La pichação es tan típica de São Paulo como las autoridades que castigan a quienes la practican y a ambos bandos les mueve lo mismo, en opinión de Alexandre Barbosa Pereira, antropólogo de la Universidad Federal de São Paulo y especialista en el tema: “[La pichação] ofrece visibilidad y proyección social al joven de las afueras de la ciudad, que decide ocupar el centro de la urbe”.
Para algunos paulistanos, las pinturas callejeras son la única alternativa a vivir en una ciudad de color cemento armado. Otros las defienden porque así al menos se recuerda que aquí hay vida más allá de las sedes de multinacionales; que aunque en esta urbe de desigualdad los más poderosos hayan levantado kilómetros de edificios brutalistas, los de abajo también puede aportar algo al paisaje.

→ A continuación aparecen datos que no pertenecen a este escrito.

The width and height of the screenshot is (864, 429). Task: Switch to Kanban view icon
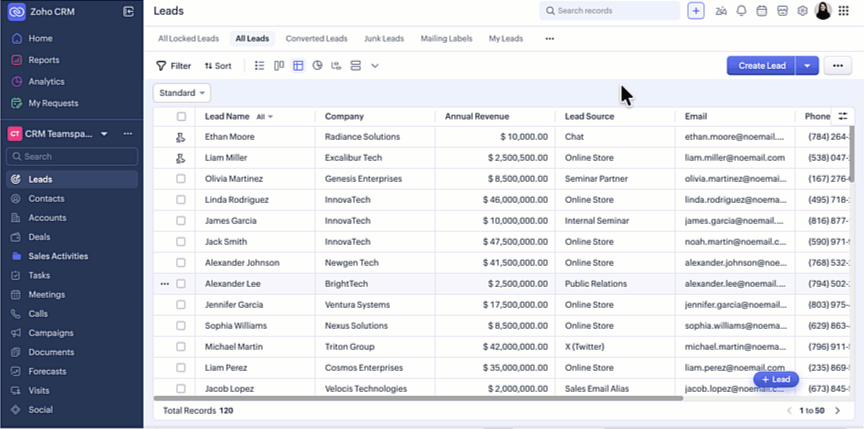[x=279, y=66]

La iniciativa del alcalde fue interpretada por muchos de la misma manera: como la de un millonario que, empeñado en resolver los problemas de los pobres, se había enemistado con la facción más visible pero inofensiva de la clase baja. Comenzó así una guerra fría.

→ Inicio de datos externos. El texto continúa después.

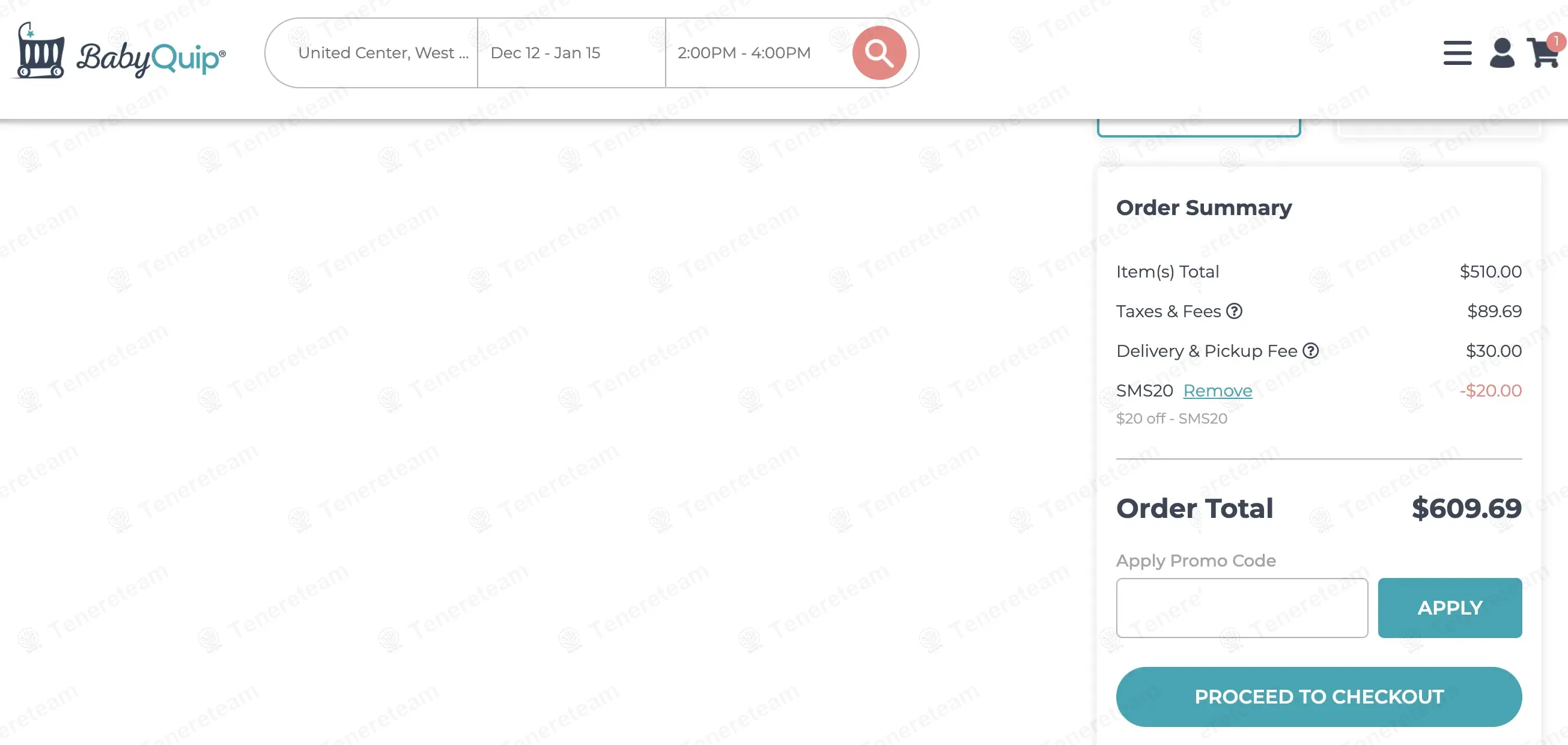1568x745 pixels.
Task: Show Delivery & Pickup Fee help info
Action: click(1310, 351)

Los muros recién pintados de la 23 de Mayo amanecieron al día siguiente llenos de pichos criticando a Doria. El ayuntamiento volvió a pintarlo todo de gris. Pero en los días siguientes por la ciudad comenzaron a verse pintadas directamente contra el alcalde. Una, más amable que las demás, decía “Doria, el picho es arte”. La hizo RGS/BR (nombre ficticio), un joven de 25 años con miedo a que el discurso de tolerancia cero de Doria hiciese que la policía “sea más violenta con los pichadores, ya que sentirán que tienen el aval de los gobernantes”. RGS/BR recordó que hace unos tres años varios policías fueron acusados de matar a dos pichadores.
Barbosa Pereira sospecha que la iniciativa del alcalde no es la más efectiva. “El picho opera bajo la idea de que ser perseguido es una proeza. El que Doria diga que va a ir a por los pichadores puede servir de atractivo para que los jóvenes pinten aún más”.

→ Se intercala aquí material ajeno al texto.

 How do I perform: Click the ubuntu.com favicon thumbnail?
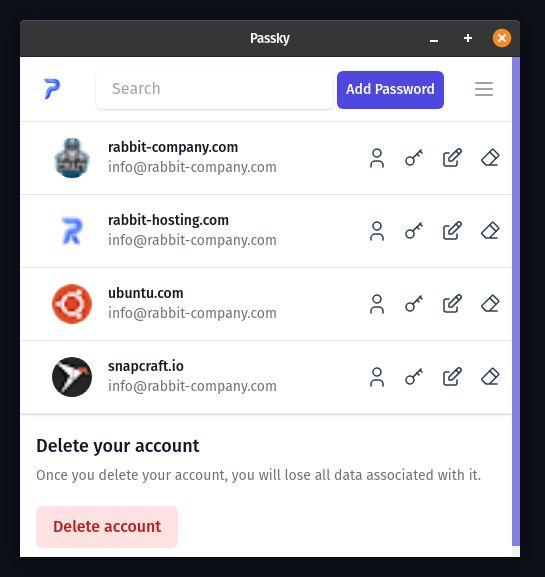coord(72,304)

En los siguientes días, sin embargo, la tensión se ha ido rebajando. El concejal de Cultura dijo que la 23 de Mayo había quedado “demasiado gris”. Más tarde, Doria anunció que liberaría paredes públicas y privadas cada tres meses para la creación de nuevos grafitis y que remuneraría a los artistas. No se ha vuelto a pintar una pared de gris. Los caóticos dibujos siguen ahí, tan característicos para los que viven aquí como lo es una cabina de teléfono en Londres. Es difícil encontrar un paulistano que no los defienda.